DDX41 rescue assay: DDX41 and human myeloid malignancy-associated DDX41 variants were expressed from the MSCV-PIG retroviral expression vector. Retroviruses were packaged in 293T cells and retrovirus-containing supernatants were collected 48h post-transfection. hi-Ddx41^+/+ and hi-Ddx41^+/− hematopoietic progenitors were infected with retrovirus expressing GFP alone or GFP and DDX41 (WT or variants). Cells were transferred to IMDM containing 2%1-BS and incubated with infectious supernatant by spinoculation for 90 min at 2,800 rpm at 30° C. Cells were cultured for 2 days in immortalized cell culture media described above. GFP+ cells were isolated by fluorescence-activated cell sorting with FACSAria™ cell sorter (BD Biosciences; Franklin Lake, NJ, USA). RNA and protein of sorted GFP-positive cells was analyzed by RNA-seq, RT-qPCR and semi-quantitative Western blotting.

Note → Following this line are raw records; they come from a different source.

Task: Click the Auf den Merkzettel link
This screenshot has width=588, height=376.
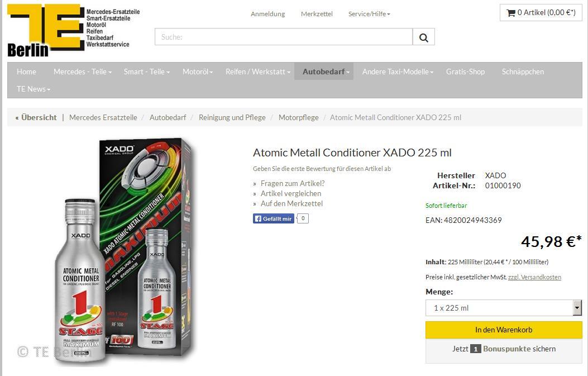Action: (291, 203)
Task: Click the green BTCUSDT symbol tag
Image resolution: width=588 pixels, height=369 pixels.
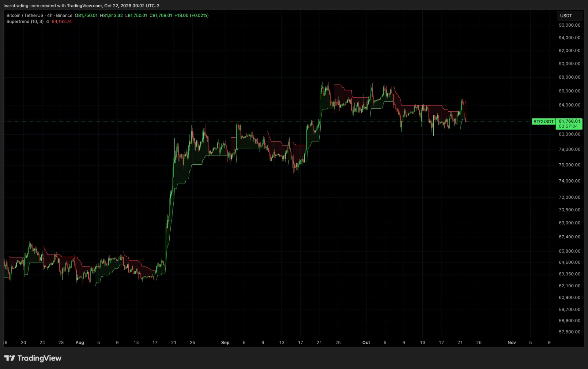Action: click(x=543, y=121)
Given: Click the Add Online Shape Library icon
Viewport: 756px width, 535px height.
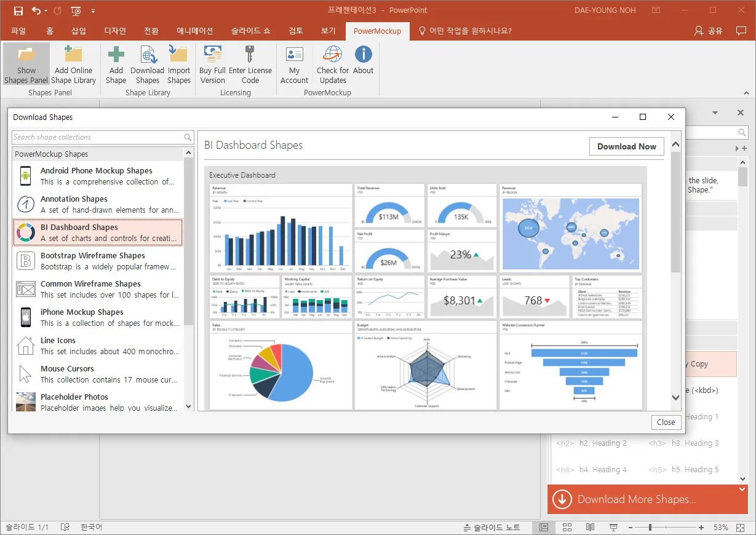Looking at the screenshot, I should [73, 55].
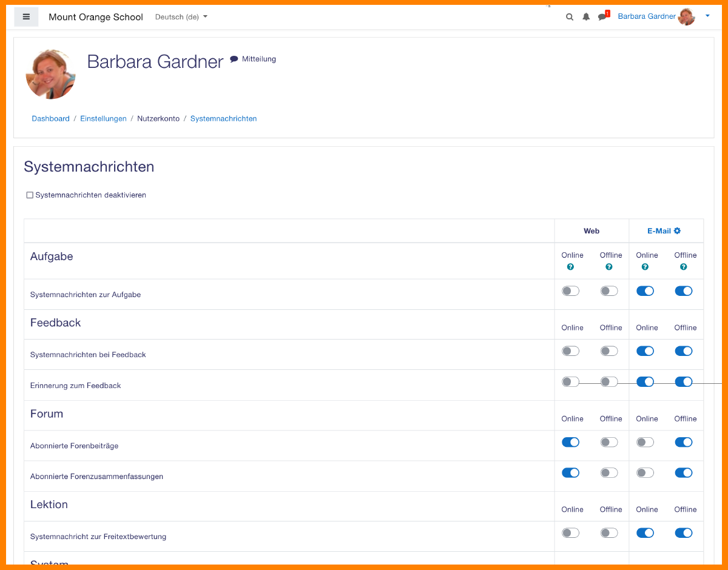
Task: Go to Dashboard breadcrumb link
Action: (x=50, y=119)
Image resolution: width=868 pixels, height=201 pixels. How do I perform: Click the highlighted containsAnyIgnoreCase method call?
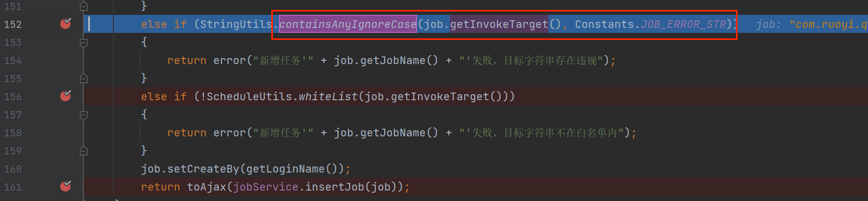click(348, 24)
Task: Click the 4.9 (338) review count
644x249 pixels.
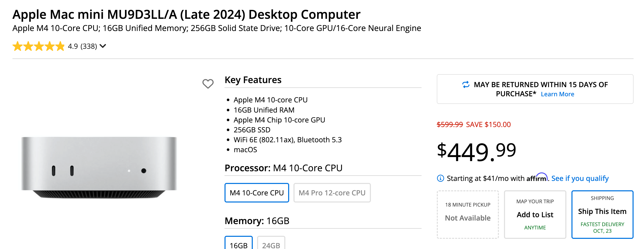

Semi-quantitative Western blotting: Cells were washed with ice-cold PBS and boiled for 10 mM in 2× sodium dodecyl sulfate (SDS) lysis buffer (50 mM Tris (pH 6.8), 2% β-mercaptoethanol, 2% SDS, 0.1% bromophenol blue, 10% glycerol). Proteins were analyzed by western blotting with ECL 2 (Thermo Fisher Scientific; Waltham, MA, USA) and West Femto (Thermo Fisher Scientific) with rabbit monoclonal anti-Flag (Cell Signaling Technology; Danvers, MA, USA), mouse monoclonal anti-DDX41 (Novus Bioscience; Littleton, CO, USA), rabbit polyclonal anti-DDX41 antibody generated against purified full-length DDX41 protein (Antigen designed by inventors, produced by Cocalico Biologicals, Inc.; Stevens, PA, USA), mouse monoclonal anti-beta-actin (Cell Signaling Technology) or anti-GAPDH (Cell Signaling Technology). Blots were developed using LI-COR Odyssey® Imaging System (LI-COR Biosciences; Lincoln, NE, USA) and quantified by Image Studio Lite (version 5.2.5) (LI-COR Biosciences). Quantification is represented as mean with SD. Statistical analyses were conducted using ANOVA tests (significance cutoff of p value <0.05) as calculated using Prism software (GraphPad Software; San Diego, CA, USA).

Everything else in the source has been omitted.